Hypothesis in Case Interview

In simple language, a hypothesis is an educated guess of where the bottleneck might be.

A Hypothesis exists because they save time.

It is usually not economically feasible to run thorough investigations for every single aspect of business. Consultants usually “guess”… or should I say… hypothesize where they can find the insights and drill down there. Hypothesis is, therefore, one of the most important case interview concepts.

There are 4 secret rules of thumb that I will be giving you. These are very easy-to-apply tips which many candidates miss.

  • No.1: Hypotheses need to follow the frameworks chosen

If you haven’t watch our Case Interview 101 video, I strongly encourage you to do so now. This part will make a lot more sense once you know the basics of a case interview, frameworks, hypotheses and how they all link together.

Ok, assume you have done that. Let’s discuss why and how hypothesis needs to follow the frameworks chosen.

Suppose you need to find your car key. A “framework” you sketch out is a location-based framework with 3 branches: 1st floor, 2nd floor, and 3rd floor.

You later realize that you brother borrowed your car yesterday. So you hypothesize that your brother is keeping your key.

While this is ok in real life, this is considered as a bad hypothesis in case interview, because it does not follow the framework you set up.

To fix this, simply “convert” that thinking into the framework. “So since my key has something to do with my brother, whose room is on the 3rd floor. My hypothesis is that my key is on the 3rd floor.”

  • No.2: Hypotheses should be top down

Now let’s say not only you think it’s your brother, you also realize that your brother has the habit of putting keys on top of the microwave in the kitchen. You say to the interviewer:

” I hypothesize that the key is on top of the microwave in the kitchen”

Again, this may be ok in real life, but this is not how you want to position your hypothesis. Any hypothesis in case interviews should be top-down.

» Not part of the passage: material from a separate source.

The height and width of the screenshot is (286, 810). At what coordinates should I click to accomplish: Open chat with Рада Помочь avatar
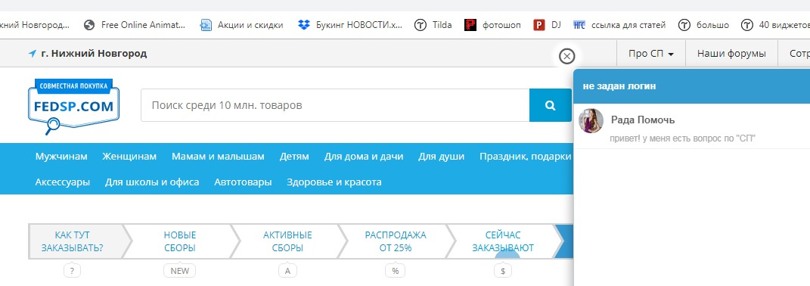tap(591, 120)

That means if the framework defines the first level of the issue tree is “1st floor”, “2nd floor”, “3rd floor”, the first hypothesis needs to stay on that level, not anywhere lower.

So to fix this, simply “bring” the hypothesis up to the most relevant level. In this situation, it’s the first level. “My brother usually put keys on top of the microwave in the kitchen on the first floor. So my hypothesis is that the car key is on the 1st floor.”

  • No.3: Always have a hypothesis. It does not have to be right all the time.

Candidates often hesitate to set up hypotheses, thinking that “My hypothesis could be wrong.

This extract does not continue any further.